--- Goal ---
Please write out all the rows below again, replacing every "click" with "tap" and leaving everything else unchanged.
===
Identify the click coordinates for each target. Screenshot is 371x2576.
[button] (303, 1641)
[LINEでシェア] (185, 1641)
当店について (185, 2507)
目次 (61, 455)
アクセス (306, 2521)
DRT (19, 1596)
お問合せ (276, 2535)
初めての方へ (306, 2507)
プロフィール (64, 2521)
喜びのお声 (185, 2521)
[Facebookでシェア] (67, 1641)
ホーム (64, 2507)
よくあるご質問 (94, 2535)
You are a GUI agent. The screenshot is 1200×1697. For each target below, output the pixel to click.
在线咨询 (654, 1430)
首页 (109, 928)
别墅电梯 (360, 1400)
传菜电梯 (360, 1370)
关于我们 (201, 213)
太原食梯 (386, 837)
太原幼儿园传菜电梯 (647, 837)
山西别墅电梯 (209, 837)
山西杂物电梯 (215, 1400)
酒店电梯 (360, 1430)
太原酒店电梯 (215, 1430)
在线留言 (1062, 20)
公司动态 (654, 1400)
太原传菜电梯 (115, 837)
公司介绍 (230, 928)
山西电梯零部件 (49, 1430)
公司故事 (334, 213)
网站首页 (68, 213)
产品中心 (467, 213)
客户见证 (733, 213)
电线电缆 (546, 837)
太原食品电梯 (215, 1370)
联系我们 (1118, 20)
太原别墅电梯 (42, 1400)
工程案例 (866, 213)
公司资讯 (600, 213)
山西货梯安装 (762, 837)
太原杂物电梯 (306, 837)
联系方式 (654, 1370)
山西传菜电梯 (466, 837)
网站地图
===
--- Finished task ---
Identify the tap coordinates for each target. Screenshot is 371x2576.
[button] (303, 1641)
[LINEでシェア] (185, 1641)
当店について (185, 2507)
目次 (61, 455)
アクセス (306, 2521)
DRT (19, 1596)
お問合せ (276, 2535)
初めての方へ (306, 2507)
プロフィール (64, 2521)
喜びのお声 (185, 2521)
[Facebookでシェア] (67, 1641)
ホーム (64, 2507)
よくあるご質問 (94, 2535)
You are a GUI agent. The screenshot is 1200×1697. For each target below, output the pixel to tap.
在线咨询 (654, 1430)
首页 (109, 928)
别墅电梯 (360, 1400)
传菜电梯 (360, 1370)
关于我们 (201, 213)
太原食梯 (386, 837)
太原幼儿园传菜电梯 (647, 837)
山西别墅电梯 (209, 837)
山西杂物电梯 (215, 1400)
酒店电梯 (360, 1430)
太原酒店电梯 (215, 1430)
在线留言 (1062, 20)
公司动态 (654, 1400)
太原传菜电梯 (115, 837)
公司介绍 (230, 928)
山西电梯零部件 (49, 1430)
公司故事 (334, 213)
网站首页 (68, 213)
产品中心 (467, 213)
客户见证 (733, 213)
电线电缆 (546, 837)
太原食品电梯 (215, 1370)
联系我们 (1118, 20)
太原别墅电梯 (42, 1400)
工程案例 (866, 213)
公司资讯 (600, 213)
山西货梯安装 (762, 837)
太原杂物电梯 (306, 837)
联系方式 (654, 1370)
山西传菜电梯 (466, 837)
网站地图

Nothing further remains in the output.